You can install AOSP or custom ROMs such as CyanogenMod and have a perfectly
free, modern smartphone OS. You won't have access to all the Android apps in
the Google Play Store, but that's self-evident. The F-Droid repo provides
verified FOSS apps, or if non-Google proprietary sources are permitted there's
the Amazon Appstore.

> _Most of the work Microsoft does on Android (and iOS) would easily be
> replicable by Google on Windows Phone: Office, Skype, OneDrive... are all
> apps that Google has competitors for on Android and iOS._

The app in question, Cortana, will be able to integrate into Android at least
as deeply as the Bing app does now, which means it can replace Google search
in most ways. If Microsoft had an Android launcher, they could ensure Google
is completely replaced (by supplanting Google Now). Combined with Microsoft's
existing Android lock screen and other apps, all that's needed to complete the
Microsoft Android experience is Windows Store for Android.

- [Given exercise]
From the Android discussion excerpt, extract everything from "You can install" down to "the Amazon Appstore.".

Entries for pointing to words and elements:

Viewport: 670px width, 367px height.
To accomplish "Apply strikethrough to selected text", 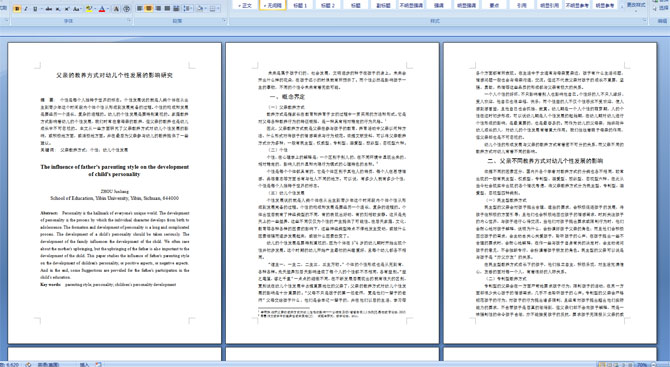I will point(49,9).
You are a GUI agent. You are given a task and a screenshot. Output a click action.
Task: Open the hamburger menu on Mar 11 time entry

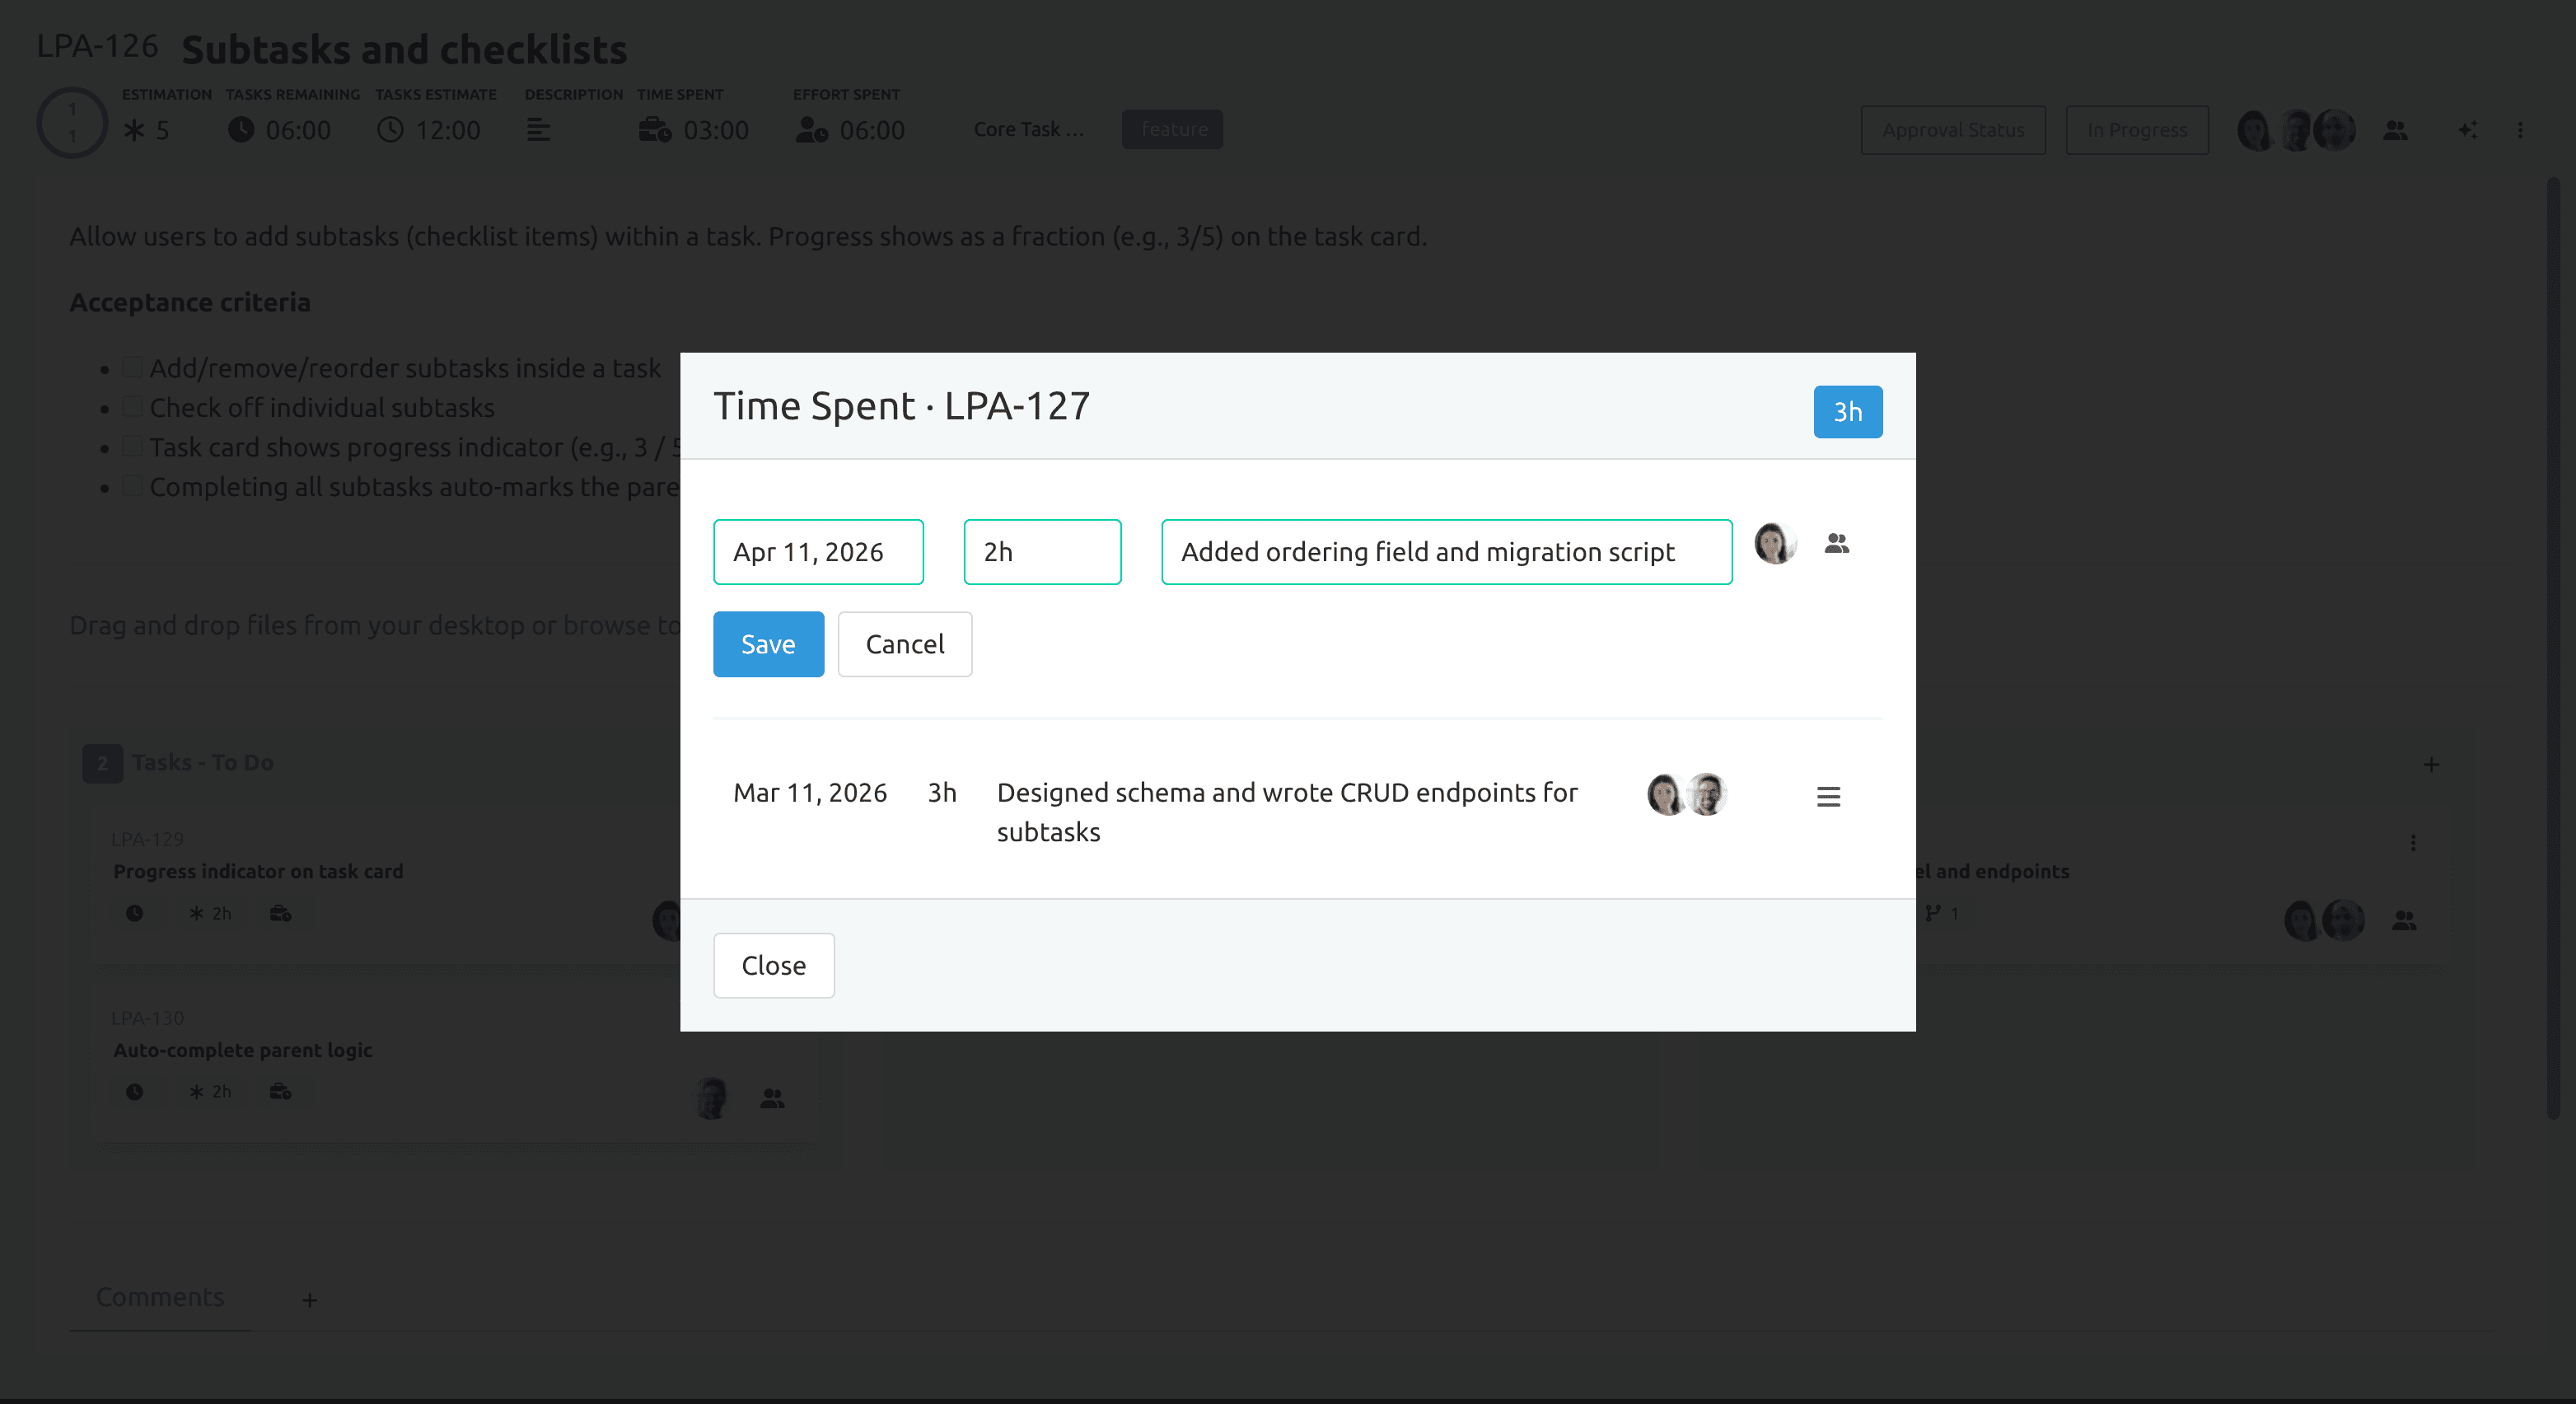point(1829,796)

- [Answer to the problem]
You can install AOSP or custom ROMs such as CyanogenMod and have a perfectly
free, modern smartphone OS. You won't have access to all the Android apps in
the Google Play Store, but that's self-evident. The F-Droid repo provides
verified FOSS apps, or if non-Google proprietary sources are permitted there's
the Amazon Appstore.